Castle Coch is up a very steep hill. Husband toughed it out, I walked my bike up it. Once we were up there, we checked the map and realized our mistake, and returned to the low road. We had another few miles to go before we got to Pontypridd where we were having lunch. I think if I had really known what we were up against, we would have started earlier and had lunch in Merthyr Tydfil (the “d” is silent, so it’s pronounced “tiffull”). Merther was a much bigger city than Pontypridd, and probably had more than two options for lunch. I wound up with a cheese and salad sandwich, which is literally shredded cheese, white bread, and lettuce. It was good, but not great, and for this kind of cycle trip, you need great.
Our pace was extremely slow both days. It took us about 1-2 hours longer than expected to reach either destination. I was pedaling pretty hard both days, so I’m not really sure if the problem was the hybrid bikes, being out of shape, or some other problem. But I wish I had realized, and come to terms with, how long it was going to take us, because I think I would have planned a different trip.

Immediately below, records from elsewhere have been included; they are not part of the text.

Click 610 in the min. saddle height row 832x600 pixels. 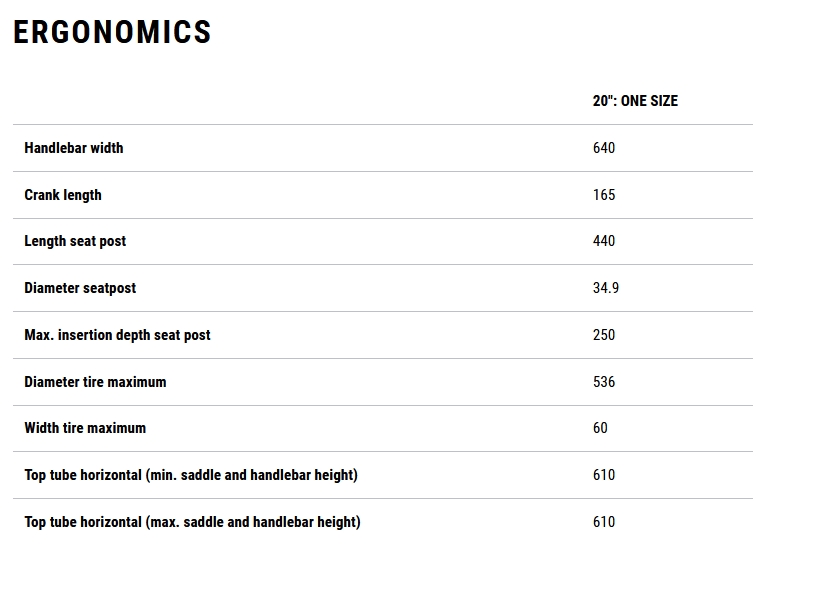(604, 475)
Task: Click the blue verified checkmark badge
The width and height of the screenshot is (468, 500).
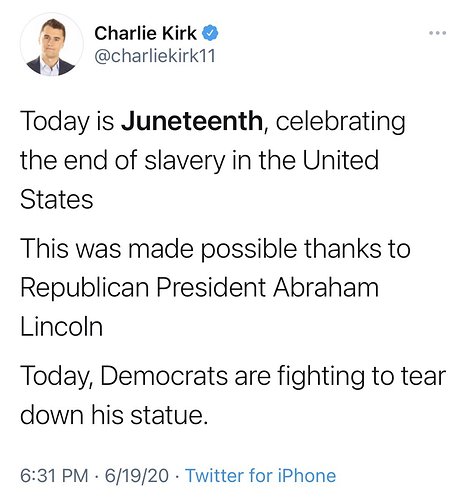Action: coord(210,33)
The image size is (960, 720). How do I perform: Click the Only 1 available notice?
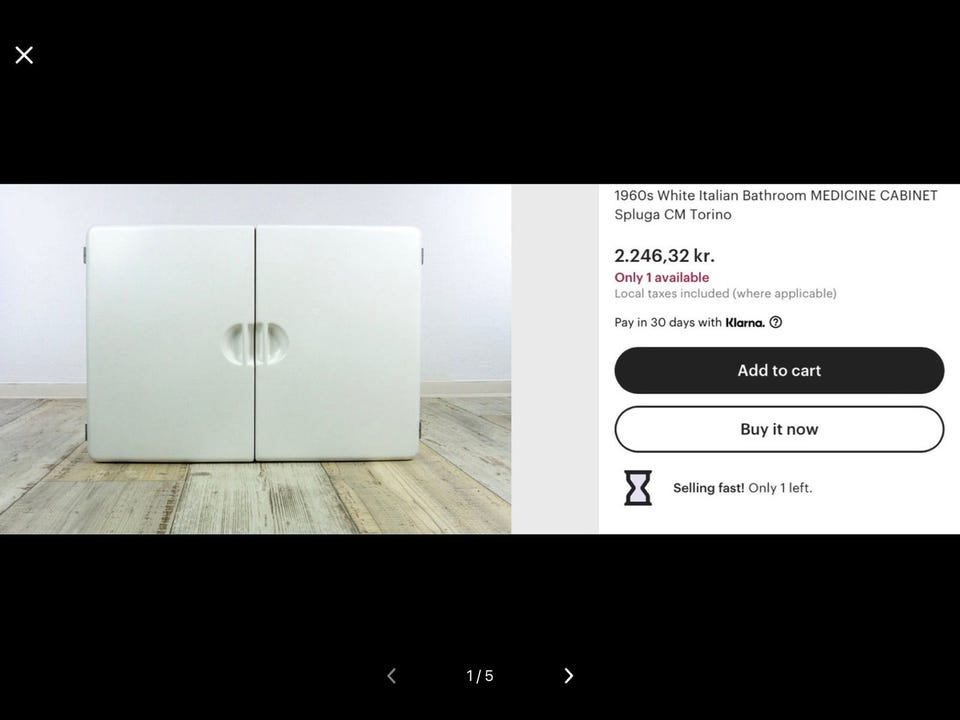662,277
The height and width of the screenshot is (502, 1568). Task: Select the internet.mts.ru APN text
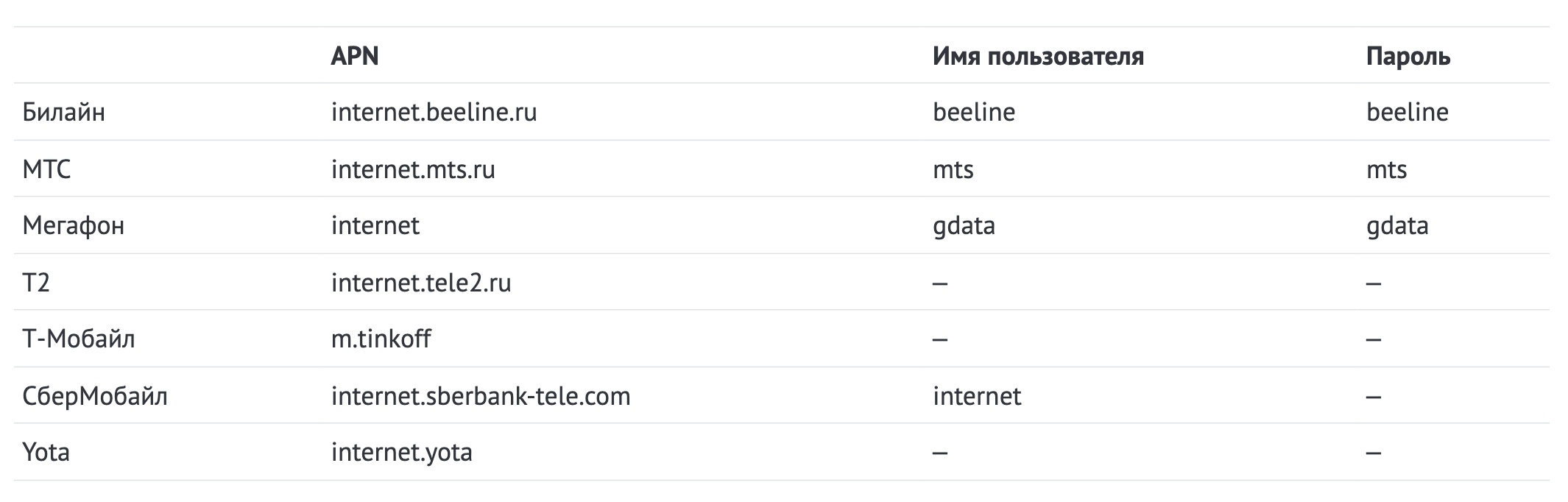click(x=413, y=170)
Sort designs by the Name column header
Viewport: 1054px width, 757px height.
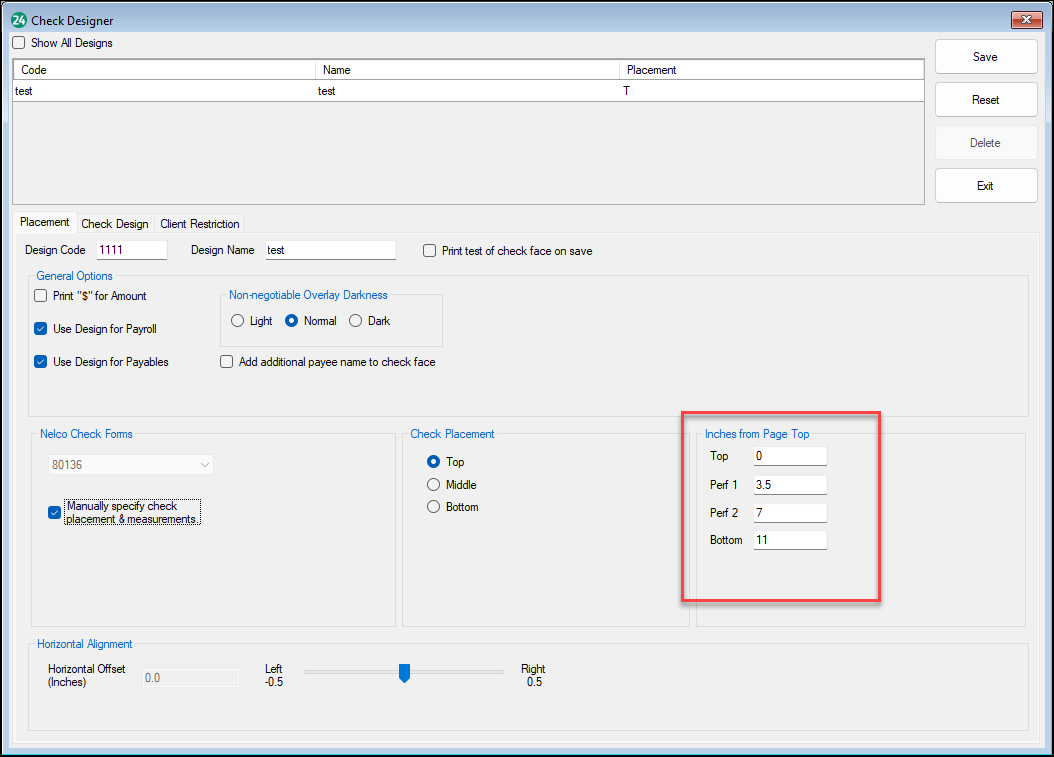[467, 70]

Right before getting to Pontypridd, the trail was covered, and I mean covered, in gnats. Could hear them bounce off my helmet covered. Keep your head down and your mouth shut and get through it, is what I kept telling myself. When we got to Pontypridd, we had to go through a roundabout, which is no small feat, as we are cycling on the wrong side of the road, and a high-speed traffic circle is no joke even if you’re not totally freaked out by the cars.
I will say, the trail was not as off-road as I had hoped, although it was probably as off-road as we could expect for such a long trail, and the roads it was on were generally quiet and well signed. It was great having a cycle route with a number and knowing we just had to keep following the trail signs. I will also say that cycling on the left side of the road was generally not a problem for me, although intersections were tricky. I have extremely bad spatial perception and a lot of problems with right turns and which direction the traffic is coming in. I do not plan to ever drive in the UK, because I’m pretty sure I, and several other people, will be gravely injured.
Anyway, we made it to Pontypridd for lunch, and then we were continuing on. Around this point, I began to realized that the trail was much hillier than had been promised. We were shifting gears a lot, and this accounted for a lot of the slow pace, as I have huge difficulties with hills. In addition, the trail had several barriers up to prevent motorcyclists, but that also slow down cyclists because you have to stop and maneuver through them.
I thought the hills and the roads and the gnats and the barriers were our biggest problems, but then it started to rain.